— DATA —
Content starts
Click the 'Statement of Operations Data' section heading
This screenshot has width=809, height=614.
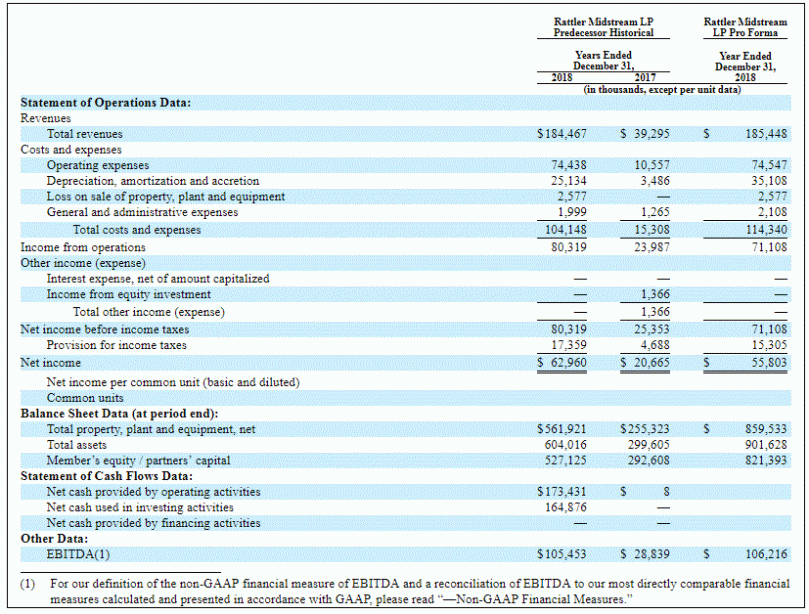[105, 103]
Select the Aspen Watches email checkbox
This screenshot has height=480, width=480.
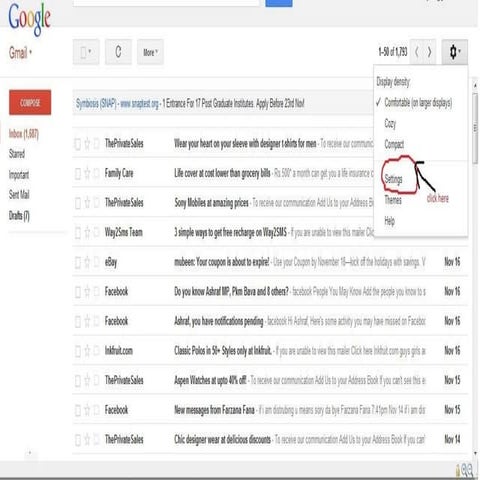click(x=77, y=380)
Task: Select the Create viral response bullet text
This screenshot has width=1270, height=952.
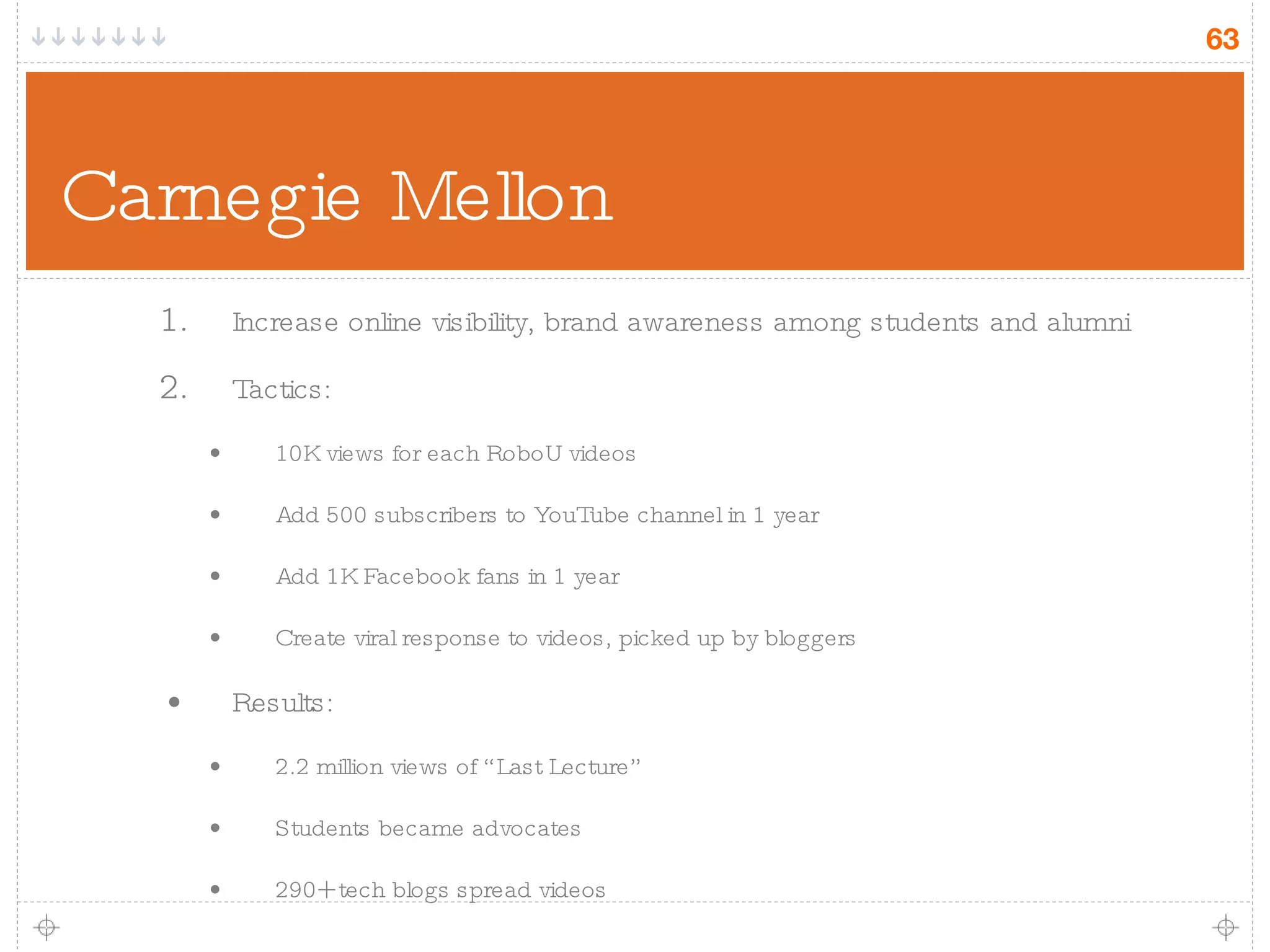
Content ends
Find every line in the records that uses the string "Select", then copy it.

Select the Aspen Watches email checkbox
Task: Select the Create viral response bullet text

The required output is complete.